The day after tomorrow, Saturday, August 27, 2016, I will be riding my first ever "Century Ride" for Bike MS: ROC the Ride 2016.  I'm riding in this charity ride to support two dear friends who live with MS.  I've previewed the route and it is filled with hills!  It will definitely be a physical challenge for me, but my friends, and others, living with MS fight physical challenges every day!  I have the advantage of being able to train and prepare to meet this challenge, which will last for only 1 day for me, while they don't have options like this.  So, how have I trained and prepared?

Last year at this time, I attempted a very hilly/mountainy 62 mile ride in Pittsburgh and bonked big time and needed to quit after about 25 miles.  My MS ride should prove to be just as challenging, if not more so, and so I've tried to use what I learned from that unfortunate experience to better prepare for this one.

I've ridden longer and longer rides consistently over the course of the last few months - many 60-65 milers, some 70-75 milers, and one 83 mile ride recently. I feel very prepared for 100 miles, if mileage was the only challenge!  Last year, the day before I rode in Pittsburgh, I had done a 35 mile slightly hilly ride at home.  I think that was one of my mistakes, so this week I did my 83 mile ride on Tuesday and have held off on other rides for the rest of the week, resting up and just doing workouts off the bike at home.

Hills are always a challenge for me and will definitely be a challenge on Saturday!  When possible in my local rides over the past few months, I've tried to include some hilly rides.  When tackling hills I've tried to push myself by using as high a gear as I could, going as fast as I could, and working on tolerating the lactate in my legs to a higher degree.  "Just shut up legs!" has been my mantra!  While off the bike I have been doing near daily workouts at home focusing on leg strength and core strength. And I've lost a bit of weight.  I do feel stronger and more capable of riding hills than I ever have been before.  However, when we drove in our car over the course last Sunday to preview it, I have to admit that I did feel a little sick to my stomach seeing the number and size of the hills I will face!  I think the terrain remains the part of this challenge that worries me the most!

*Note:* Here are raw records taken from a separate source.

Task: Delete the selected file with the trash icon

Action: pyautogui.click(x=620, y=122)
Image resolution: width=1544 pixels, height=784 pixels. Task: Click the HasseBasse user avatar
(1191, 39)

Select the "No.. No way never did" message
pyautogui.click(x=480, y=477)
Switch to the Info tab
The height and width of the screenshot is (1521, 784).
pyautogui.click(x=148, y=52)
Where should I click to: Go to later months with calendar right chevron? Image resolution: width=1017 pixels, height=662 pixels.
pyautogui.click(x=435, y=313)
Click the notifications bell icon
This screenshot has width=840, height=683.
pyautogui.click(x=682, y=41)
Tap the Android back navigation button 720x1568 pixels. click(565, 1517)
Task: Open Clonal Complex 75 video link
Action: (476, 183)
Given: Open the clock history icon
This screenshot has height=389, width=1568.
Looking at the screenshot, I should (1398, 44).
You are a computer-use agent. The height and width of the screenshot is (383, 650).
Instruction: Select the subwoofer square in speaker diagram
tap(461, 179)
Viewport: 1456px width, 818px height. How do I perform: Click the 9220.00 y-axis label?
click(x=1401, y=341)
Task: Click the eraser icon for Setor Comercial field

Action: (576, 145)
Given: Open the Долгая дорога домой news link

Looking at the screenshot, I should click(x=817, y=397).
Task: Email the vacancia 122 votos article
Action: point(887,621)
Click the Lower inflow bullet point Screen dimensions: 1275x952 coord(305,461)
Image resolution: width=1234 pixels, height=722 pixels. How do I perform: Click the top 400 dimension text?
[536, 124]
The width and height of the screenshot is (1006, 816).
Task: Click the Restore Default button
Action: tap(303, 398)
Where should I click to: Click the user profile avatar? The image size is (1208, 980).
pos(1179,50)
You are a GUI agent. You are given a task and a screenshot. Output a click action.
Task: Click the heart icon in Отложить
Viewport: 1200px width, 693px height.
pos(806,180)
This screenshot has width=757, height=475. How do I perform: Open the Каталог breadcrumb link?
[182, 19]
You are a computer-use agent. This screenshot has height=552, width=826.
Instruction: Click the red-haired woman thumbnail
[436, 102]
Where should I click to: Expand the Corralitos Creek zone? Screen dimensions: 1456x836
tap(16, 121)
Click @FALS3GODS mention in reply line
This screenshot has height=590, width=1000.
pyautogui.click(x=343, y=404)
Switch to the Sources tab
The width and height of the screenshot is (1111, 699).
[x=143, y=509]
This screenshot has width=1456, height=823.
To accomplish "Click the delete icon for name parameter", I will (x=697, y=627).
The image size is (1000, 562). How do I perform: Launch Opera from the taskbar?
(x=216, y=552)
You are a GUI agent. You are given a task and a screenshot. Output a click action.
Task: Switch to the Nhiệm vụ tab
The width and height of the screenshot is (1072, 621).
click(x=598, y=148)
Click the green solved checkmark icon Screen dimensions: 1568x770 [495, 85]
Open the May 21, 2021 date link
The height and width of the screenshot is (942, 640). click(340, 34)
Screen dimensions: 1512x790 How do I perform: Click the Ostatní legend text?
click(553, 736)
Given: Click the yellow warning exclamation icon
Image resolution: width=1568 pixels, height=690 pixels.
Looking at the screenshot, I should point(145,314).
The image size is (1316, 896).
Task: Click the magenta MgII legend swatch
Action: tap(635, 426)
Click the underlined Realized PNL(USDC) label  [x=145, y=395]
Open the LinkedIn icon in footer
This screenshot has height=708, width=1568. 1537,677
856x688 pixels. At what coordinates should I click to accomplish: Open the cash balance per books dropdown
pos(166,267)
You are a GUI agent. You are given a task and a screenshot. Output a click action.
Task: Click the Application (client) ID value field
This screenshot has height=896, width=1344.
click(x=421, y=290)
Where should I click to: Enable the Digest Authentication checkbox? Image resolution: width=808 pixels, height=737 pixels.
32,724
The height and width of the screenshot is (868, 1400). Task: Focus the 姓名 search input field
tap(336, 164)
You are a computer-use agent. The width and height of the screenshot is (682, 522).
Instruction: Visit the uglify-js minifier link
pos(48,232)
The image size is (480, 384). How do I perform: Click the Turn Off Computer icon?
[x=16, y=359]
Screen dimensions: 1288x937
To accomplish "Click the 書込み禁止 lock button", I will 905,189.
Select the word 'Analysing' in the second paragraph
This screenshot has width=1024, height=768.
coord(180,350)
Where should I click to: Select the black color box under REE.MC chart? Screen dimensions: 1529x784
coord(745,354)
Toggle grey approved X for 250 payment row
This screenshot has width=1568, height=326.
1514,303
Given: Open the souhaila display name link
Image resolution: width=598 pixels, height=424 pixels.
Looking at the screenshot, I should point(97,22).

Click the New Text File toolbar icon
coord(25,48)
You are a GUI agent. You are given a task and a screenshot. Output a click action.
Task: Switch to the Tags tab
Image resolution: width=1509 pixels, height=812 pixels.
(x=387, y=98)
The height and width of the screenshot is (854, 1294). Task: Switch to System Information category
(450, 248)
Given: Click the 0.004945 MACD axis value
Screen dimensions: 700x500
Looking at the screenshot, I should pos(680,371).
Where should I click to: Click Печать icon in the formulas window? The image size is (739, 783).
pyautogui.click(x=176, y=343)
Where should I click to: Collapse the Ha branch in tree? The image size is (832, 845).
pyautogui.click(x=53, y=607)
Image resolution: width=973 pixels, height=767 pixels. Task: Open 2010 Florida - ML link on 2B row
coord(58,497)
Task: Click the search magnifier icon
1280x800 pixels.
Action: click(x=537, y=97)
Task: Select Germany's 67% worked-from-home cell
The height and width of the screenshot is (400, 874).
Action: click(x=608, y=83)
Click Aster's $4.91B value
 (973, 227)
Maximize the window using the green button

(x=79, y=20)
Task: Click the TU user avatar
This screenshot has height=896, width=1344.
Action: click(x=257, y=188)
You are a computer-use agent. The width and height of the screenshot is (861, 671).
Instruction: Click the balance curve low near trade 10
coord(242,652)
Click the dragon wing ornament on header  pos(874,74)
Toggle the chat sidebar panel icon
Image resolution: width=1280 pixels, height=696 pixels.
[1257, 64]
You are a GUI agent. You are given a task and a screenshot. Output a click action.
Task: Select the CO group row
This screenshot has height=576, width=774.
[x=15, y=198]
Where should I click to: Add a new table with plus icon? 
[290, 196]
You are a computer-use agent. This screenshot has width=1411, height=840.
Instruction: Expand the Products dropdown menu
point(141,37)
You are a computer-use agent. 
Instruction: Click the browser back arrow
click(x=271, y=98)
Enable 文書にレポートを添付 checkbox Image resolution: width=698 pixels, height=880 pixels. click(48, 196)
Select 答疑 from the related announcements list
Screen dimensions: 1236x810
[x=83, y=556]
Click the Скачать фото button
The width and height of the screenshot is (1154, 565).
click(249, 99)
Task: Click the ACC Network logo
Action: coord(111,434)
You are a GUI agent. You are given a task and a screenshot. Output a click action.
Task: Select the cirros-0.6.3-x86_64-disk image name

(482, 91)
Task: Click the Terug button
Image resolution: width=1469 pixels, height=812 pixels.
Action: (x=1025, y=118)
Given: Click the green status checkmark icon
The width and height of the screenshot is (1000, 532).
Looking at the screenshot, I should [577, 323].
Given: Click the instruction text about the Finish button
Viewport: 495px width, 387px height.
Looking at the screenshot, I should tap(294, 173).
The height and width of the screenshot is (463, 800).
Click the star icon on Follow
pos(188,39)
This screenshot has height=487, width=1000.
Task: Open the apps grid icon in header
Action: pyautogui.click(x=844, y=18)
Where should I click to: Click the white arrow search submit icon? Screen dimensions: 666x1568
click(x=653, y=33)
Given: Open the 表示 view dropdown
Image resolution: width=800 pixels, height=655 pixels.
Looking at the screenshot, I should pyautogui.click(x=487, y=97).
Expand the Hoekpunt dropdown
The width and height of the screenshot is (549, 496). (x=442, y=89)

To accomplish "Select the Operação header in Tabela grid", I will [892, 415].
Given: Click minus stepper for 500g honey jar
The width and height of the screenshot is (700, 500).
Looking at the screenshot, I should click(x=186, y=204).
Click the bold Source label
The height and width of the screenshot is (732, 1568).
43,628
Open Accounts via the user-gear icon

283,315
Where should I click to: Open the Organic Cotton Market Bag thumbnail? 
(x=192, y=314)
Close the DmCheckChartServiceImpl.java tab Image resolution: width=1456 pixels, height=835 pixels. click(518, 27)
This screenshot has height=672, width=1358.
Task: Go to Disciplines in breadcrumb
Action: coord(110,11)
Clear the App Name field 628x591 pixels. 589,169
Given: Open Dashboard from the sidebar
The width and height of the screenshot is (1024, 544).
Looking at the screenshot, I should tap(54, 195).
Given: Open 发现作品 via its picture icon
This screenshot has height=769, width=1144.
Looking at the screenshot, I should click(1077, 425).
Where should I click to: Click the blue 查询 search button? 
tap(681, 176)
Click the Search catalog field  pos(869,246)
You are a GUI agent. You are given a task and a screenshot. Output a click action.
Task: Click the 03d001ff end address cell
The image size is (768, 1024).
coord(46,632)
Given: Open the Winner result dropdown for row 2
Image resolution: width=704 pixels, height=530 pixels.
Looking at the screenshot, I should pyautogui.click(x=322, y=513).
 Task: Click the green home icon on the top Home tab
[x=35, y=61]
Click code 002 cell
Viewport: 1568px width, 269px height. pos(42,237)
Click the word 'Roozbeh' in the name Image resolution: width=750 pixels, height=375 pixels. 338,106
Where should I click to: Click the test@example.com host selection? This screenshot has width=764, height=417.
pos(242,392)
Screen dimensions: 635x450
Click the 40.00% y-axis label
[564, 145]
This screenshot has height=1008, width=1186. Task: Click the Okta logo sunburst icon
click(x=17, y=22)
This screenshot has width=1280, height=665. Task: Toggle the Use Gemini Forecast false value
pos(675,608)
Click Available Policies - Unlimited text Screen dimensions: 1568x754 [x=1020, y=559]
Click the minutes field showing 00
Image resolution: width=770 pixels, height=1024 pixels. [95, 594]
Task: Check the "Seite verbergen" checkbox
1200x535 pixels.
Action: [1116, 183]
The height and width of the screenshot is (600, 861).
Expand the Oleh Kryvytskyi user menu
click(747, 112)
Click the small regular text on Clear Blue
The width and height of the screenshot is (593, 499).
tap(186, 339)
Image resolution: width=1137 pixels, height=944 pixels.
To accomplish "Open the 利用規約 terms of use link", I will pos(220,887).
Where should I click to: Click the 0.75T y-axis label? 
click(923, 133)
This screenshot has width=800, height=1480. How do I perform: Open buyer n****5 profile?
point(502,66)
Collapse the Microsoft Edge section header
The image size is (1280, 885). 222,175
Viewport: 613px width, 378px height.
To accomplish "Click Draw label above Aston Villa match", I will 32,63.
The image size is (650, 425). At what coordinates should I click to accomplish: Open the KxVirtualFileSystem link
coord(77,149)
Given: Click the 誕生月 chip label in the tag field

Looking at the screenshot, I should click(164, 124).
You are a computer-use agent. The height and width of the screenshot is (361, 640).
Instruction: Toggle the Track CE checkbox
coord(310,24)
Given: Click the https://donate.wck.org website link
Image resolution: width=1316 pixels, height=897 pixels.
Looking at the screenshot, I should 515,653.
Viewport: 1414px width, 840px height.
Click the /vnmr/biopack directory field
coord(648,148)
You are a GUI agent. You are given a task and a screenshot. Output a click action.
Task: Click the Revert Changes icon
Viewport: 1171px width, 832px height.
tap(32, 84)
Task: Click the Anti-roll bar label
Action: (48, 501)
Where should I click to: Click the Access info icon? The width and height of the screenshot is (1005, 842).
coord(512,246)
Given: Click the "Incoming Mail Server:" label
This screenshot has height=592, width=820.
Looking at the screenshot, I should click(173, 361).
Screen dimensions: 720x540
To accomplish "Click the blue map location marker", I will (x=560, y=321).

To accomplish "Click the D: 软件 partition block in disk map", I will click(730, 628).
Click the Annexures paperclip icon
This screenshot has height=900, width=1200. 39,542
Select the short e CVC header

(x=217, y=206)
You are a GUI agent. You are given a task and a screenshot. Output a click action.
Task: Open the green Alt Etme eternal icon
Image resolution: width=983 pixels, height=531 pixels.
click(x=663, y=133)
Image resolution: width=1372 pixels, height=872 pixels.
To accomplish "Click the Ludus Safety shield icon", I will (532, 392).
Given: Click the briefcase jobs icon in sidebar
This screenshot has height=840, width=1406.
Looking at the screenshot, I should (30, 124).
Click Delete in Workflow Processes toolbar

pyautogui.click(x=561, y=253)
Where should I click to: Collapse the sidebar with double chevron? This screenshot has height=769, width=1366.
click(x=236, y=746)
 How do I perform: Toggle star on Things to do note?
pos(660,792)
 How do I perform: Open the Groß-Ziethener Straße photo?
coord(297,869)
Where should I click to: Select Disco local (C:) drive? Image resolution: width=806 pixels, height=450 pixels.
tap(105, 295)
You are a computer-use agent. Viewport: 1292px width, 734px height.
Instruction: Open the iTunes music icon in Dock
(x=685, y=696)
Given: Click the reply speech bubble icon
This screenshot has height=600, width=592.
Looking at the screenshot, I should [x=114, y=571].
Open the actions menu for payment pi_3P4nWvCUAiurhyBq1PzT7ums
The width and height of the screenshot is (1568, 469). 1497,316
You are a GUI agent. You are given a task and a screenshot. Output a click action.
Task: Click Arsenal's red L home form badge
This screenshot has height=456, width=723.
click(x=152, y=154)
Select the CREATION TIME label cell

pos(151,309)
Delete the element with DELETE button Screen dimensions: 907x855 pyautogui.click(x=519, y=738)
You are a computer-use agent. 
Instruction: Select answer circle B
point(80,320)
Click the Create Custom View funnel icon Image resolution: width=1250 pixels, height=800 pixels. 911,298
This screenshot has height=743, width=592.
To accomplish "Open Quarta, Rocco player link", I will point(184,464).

Well, obviously I have no control over the weather.  Wish I did!  In Pittsburgh last year it was very hot and humid and that was not good.  The weather prediction for Saturday is much better!  It is supposed to be a high of 81, no rain, low humidity, and very light winds.  So I'm not really too worried about the weather this time.

I know in Pittsburgh I let myself get very dehydrated and that was a key factor in my bonking!  In general I am drinking LOTS more water than I ever have before and I have been doing this for many months - at least half my body weight in ounces of water daily!  So I'm going into this ride far more hydrated in general.  During the ride I'll be carrying two 20 oz. water bottles with me.  There are 7 rest stops and I plan to stop at every one and consume one full water bottle and refill before going on.  That way I'll also have water to drink between stops and I should stay hydrated.

This was another huge factor in my ride failure in Pittsburgh last year.  Pre-ride nutrition - Last year I had been clean eating/dieting and although I was eating healthy, I was working with a calorie deficit.  Bad plan!  This year I have also been focused on clean eating/dieting so this week, I've departed from the calorie deficit and have been eating larger portions, more carbs (although the jury is still out on the value of "carb loading"), more protein and more fruit.  I'm probably going to gain a pound or two, but I'm okay with that.  I'm going to eat a good breakfast on Saturday morning too.  During the ride nutrition - Again, this was a huge factor last year.  I didn't bring food along with me expecting there to be sufficient food at the rest stops.  There was not.  And 2 years ago when I rode the 45 mile MS ride in Rochester, the only food they had at the rest stops was granola bars.  I know I need more.  I'll need things like peanut butter sandwiches, protein bars, bananas and other fruit.  These are the things I've learned I need to fuel my ride.  So, I will be bringing all these things with me just in case they are not being provided, even though it does add extra weight to my bike.

I've never been an athlete, I didn't play any sports in high school, I've never worked with a trainer, so I've made my best guesses here and tried to reflect on and learn from past mistakes.  Hopefully I've done the right kind of training and planning for this challenge.  I am not a fast cyclist, in general, and am even slower on hills.  I am going to try to start out on the course a little early, but I'm pretty certain that I won't arrive back at the finish until they've closed the routes, probably packed up all the food and medals and such, but I'm okay with that.  My goal is to finish, even if I'm finishing alone.  Jim and Heather will follow my progress on their phones and I know I can call them if I do get into trouble alone and need a pick up. 

So, be thinking positive thoughts for me on Saturday as I climb hills for those who climb their own hills every day!